Le tableau de genre triomphe. Banal, il plaît à tout le monde; petit, il peut s'accrocher partout. Jusqu'ici il s'était borné aux modestes formats, maintenant il affecte les grands cadres. La Salle des gardes de M. Charmont représente des tons de tapisseries intéressants. Le Cadet de M. Gustave Popelin a beaucoup d'allure. M. Liebermann, dans sa Récréation dans un hospice, a étonnamment rendu les traînées du soleil perçant les arbres. Les Truands de M. Richter sont d'une très grande intensité pittoresque. L'Espagnol en noir pinçant de la guitare, de M. Émile Montégut, est une peinture de grand mérite à mettre en pendant avec l'Espagnole en colère, du sculpteur Falguière, qui est excellent peintre parce que Ingres était violoniste. El jaleo, de M. Sargent, un morceau de macabre espagnol à ressusciter Goya. Malgré le genre familier de M. Kemmerer, il faut louer son modelé d'une exquise et spirituelle précision.

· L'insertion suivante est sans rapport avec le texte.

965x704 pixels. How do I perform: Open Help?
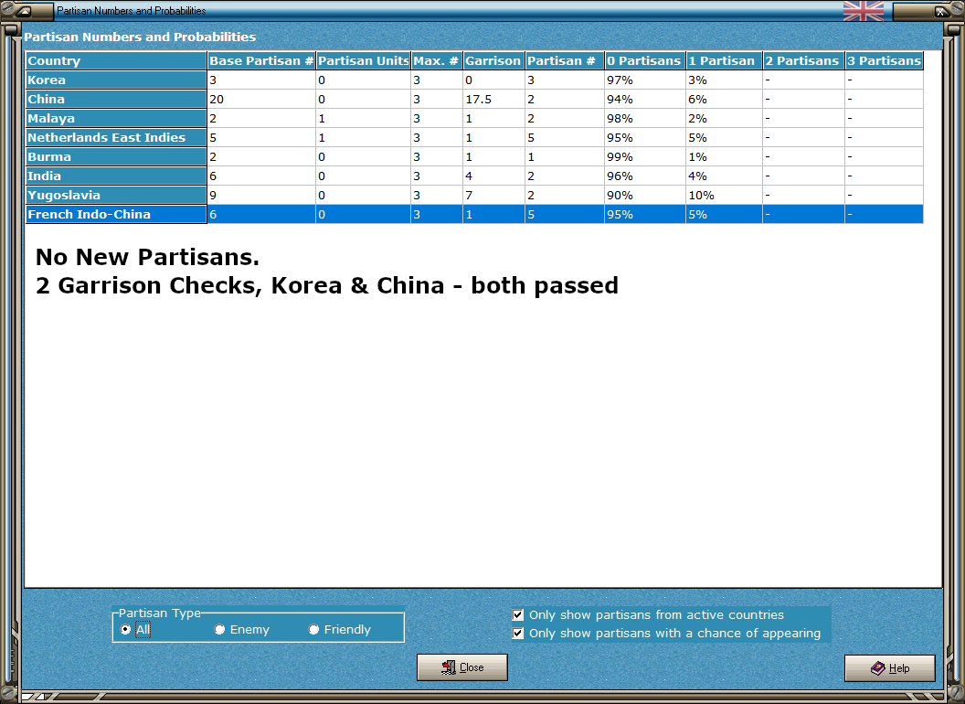click(x=889, y=668)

Enfin, venons à ceux qui opèrent «l'évolution naturaliste». Ayant M. Manet pour porte-drapeau, M. Manet est un peintre chinois, ses tableaux sont des crépons français. Tout son caractère est dans la persistance du local. Or la teinte plate nécessite la suppression des demi-teintes et partant du modelé. N'est-ce pas là de la belle ouvrage? Le ton local n'existe pas dans la nature, parce que l'air fond les localités. On intitule cette manière barbare l'école du plein air, et c'est l'école sans air, puisqu'il faut regarder un tableau à vingt pas pour que l'air ambiant lui crée une perspective aérienne artificielle. Cimabué et les byzantins peignaient de la sorte, ainsi que les imagiers. M. Manet et sa bande ne font donc que retomber à l'enfance du procédé. M. Bastien Lepage a d'incontestables qualités de rendu, mais une prédilection des tons glauques et terreux, et faute d'air les plans ne sont pas marqués. Son Bûcheron, c'est de la vraie nature, mais vue à travers le parti pris d'un pinceau faussé. Dans le Salon carré s'étale le 14 Juillet de M. Roll, immense toile représentant une cohue sur la place du Château-d'Eau, et il faut bien l'avouer, cette grande vulgarité vaux mieux même artistiquement que l'Impératrice Eudoxie de M. Vencker qui est en face. Quant aux peintres de bodegones, de tableaux de salle à manger, leur genre est trop inférieur pour qu'on s'en occupe ici.

Et maintenant, s'il nous faut conclure, nous dirons que dans ce Han lin (forêt de pinceaux), comme dirait d'Hervey Saint-Deny, le sinologue, il y a beaucoup de peintres mais peu d'artistes; et ceux-là mêmes sont impuissants à s'élever jusqu'à l'idéal hors duquel il n'y a pas de grand art.